A big part of my recent commitment has been finishing up graduate school and being able to enjoy my down time as real down time. Sure I have papers to grade and lesson plans to prepare, but I have finally learned to create a balance between work and home. I have found ways to maximize time while I am at work, and to impose boundaries because it is true that a teacher's work is never done. If we do not cut ourselves off at some point, we would never leave school. That is neither fair, nor healthy. 

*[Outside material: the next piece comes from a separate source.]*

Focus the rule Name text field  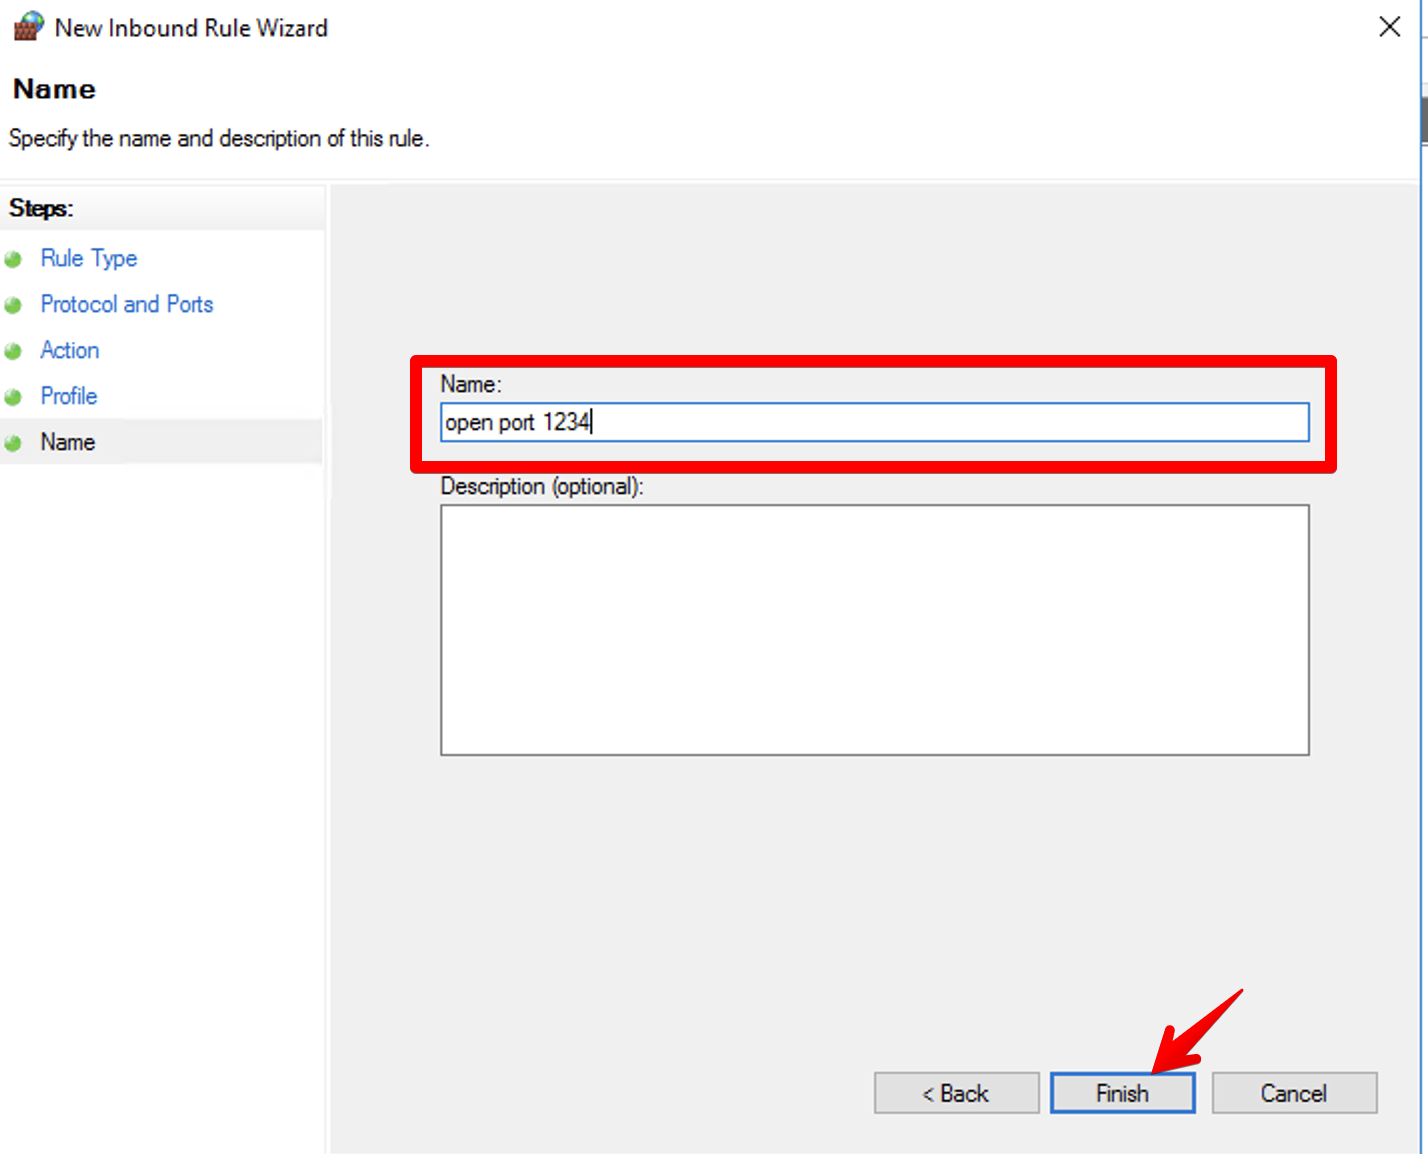click(874, 422)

As my winter break comes to a close, I feel like I am gradually coming down off a high. I wrote more in the past two weeks than I have since summertime. And I love it. And it makes me feel good. Not having to work allowed me to relax, and my writing to flow. As soon as one piece was finished, another one started to develop in my mind. Sometimes the new one did not even wait for the previous one to finish. I hope to keep up my daily commitment to writing. I want to be able to write professionally, and my blogging has helped me to start building writing stamina and to make it a priority to write. I have some ideas for big projects and some research in the wings, but writing it here reminds me what my goals are. Not resolutions, but goals. I cannot remember who said it, but someone said if you write your goals down your more likely to work at them and achieve them.

So I am going to try and keep at it. I am going to try and keep a balance between work and home. I am going to try and write daily, even if it does not result in a completed piece. I will write, because writing makes me happy, and I deserve to be happy. Don't we all?